(INPUT Opens)

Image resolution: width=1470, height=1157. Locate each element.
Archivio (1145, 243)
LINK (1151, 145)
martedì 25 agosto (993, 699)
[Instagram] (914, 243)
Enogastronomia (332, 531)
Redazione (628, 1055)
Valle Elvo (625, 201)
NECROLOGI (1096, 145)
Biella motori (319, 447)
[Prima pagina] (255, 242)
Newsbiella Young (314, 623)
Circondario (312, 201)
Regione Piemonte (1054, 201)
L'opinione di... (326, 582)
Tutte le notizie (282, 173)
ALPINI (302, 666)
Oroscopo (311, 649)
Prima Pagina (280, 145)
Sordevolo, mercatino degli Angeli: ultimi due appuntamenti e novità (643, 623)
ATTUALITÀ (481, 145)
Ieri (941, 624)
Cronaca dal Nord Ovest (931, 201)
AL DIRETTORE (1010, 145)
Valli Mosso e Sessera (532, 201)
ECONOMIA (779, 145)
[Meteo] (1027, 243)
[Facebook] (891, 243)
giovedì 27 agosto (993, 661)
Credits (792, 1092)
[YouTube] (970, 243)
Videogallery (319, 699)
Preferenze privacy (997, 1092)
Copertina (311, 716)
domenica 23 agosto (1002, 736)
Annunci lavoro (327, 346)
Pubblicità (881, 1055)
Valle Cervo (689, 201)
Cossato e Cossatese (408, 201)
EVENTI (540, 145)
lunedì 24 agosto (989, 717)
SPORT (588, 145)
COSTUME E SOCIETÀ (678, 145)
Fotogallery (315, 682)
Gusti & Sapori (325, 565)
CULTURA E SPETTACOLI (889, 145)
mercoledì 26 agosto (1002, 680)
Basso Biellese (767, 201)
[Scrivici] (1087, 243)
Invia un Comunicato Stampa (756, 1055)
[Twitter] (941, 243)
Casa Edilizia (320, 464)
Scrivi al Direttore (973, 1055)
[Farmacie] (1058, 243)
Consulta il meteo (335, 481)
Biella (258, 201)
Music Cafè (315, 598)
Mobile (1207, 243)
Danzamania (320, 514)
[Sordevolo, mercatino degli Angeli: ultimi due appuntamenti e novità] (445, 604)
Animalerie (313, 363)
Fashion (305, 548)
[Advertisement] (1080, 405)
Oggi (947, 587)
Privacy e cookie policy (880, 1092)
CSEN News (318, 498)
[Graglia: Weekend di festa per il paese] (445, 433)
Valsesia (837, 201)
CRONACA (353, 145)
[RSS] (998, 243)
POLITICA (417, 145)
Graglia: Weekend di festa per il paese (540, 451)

(INPUT Closes)
(INPUT Opens)

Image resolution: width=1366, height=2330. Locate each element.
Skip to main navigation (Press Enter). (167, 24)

(INPUT Closes)

● TASK TO COMPLETE: Every line above from the line with "Enogastronomia (332, 531)" to the line with "Casa Edilizia (320, 464)" is wanted, ends included; write them out exactly and add no other line.

● EXERCISE OUTPUT:
Enogastronomia (332, 531)
Redazione (628, 1055)
Valle Elvo (625, 201)
NECROLOGI (1096, 145)
Biella motori (319, 447)
[Prima pagina] (255, 242)
Newsbiella Young (314, 623)
Circondario (312, 201)
Regione Piemonte (1054, 201)
L'opinione di... (326, 582)
Tutte le notizie (282, 173)
ALPINI (302, 666)
Oroscopo (311, 649)
Prima Pagina (280, 145)
Sordevolo, mercatino degli Angeli: ultimi due appuntamenti e novità (643, 623)
ATTUALITÀ (481, 145)
Ieri (941, 624)
Cronaca dal Nord Ovest (931, 201)
AL DIRETTORE (1010, 145)
Valli Mosso e Sessera (532, 201)
ECONOMIA (779, 145)
[Meteo] (1027, 243)
[Facebook] (891, 243)
giovedì 27 agosto (993, 661)
Credits (792, 1092)
[YouTube] (970, 243)
Videogallery (319, 699)
Preferenze privacy (997, 1092)
Copertina (311, 716)
domenica 23 agosto (1002, 736)
Annunci lavoro (327, 346)
Pubblicità (881, 1055)
Valle Cervo (689, 201)
Cossato e Cossatese (408, 201)
EVENTI (540, 145)
lunedì 24 agosto (989, 717)
SPORT (588, 145)
COSTUME E SOCIETÀ (678, 145)
Fotogallery (315, 682)
Gusti & Sapori (325, 565)
CULTURA E SPETTACOLI (889, 145)
mercoledì 26 agosto (1002, 680)
Basso Biellese (767, 201)
[Scrivici] (1087, 243)
Invia un Comunicato Stampa (756, 1055)
[Twitter] (941, 243)
Casa Edilizia (320, 464)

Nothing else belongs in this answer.